(OBJECTIVE): Copy these items character for character, starting at the line with "This screenshot has" and ending with the line with "coord(22,53)", including both.

(INFORMATION SHOWN):
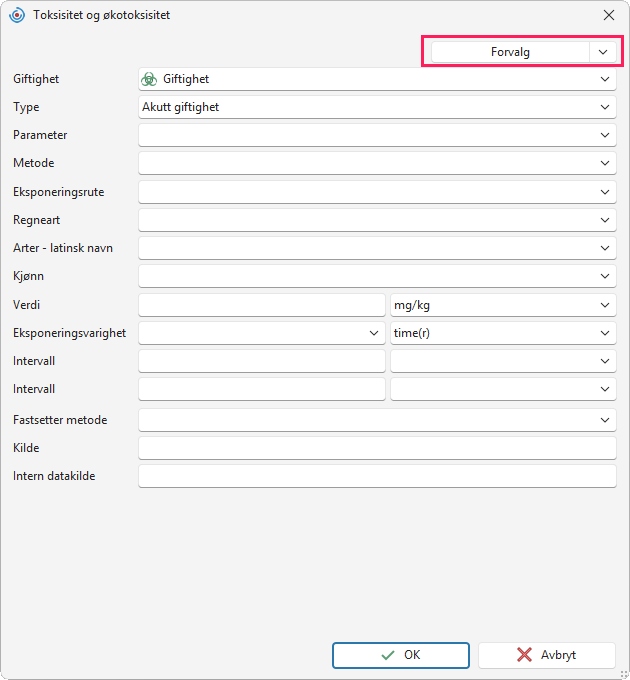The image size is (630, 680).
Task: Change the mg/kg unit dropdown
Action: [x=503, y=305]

* * *

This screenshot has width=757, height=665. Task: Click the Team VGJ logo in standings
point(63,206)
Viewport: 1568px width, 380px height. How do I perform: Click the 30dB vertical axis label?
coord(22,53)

--

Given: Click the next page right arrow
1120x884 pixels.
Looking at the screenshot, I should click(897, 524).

(IN RESPONSE):
This screenshot has width=757, height=665. Task: Click the Team VGJ logo in standings
point(63,206)
Viewport: 1568px width, 380px height. How do I perform: Click the 30dB vertical axis label?
coord(22,53)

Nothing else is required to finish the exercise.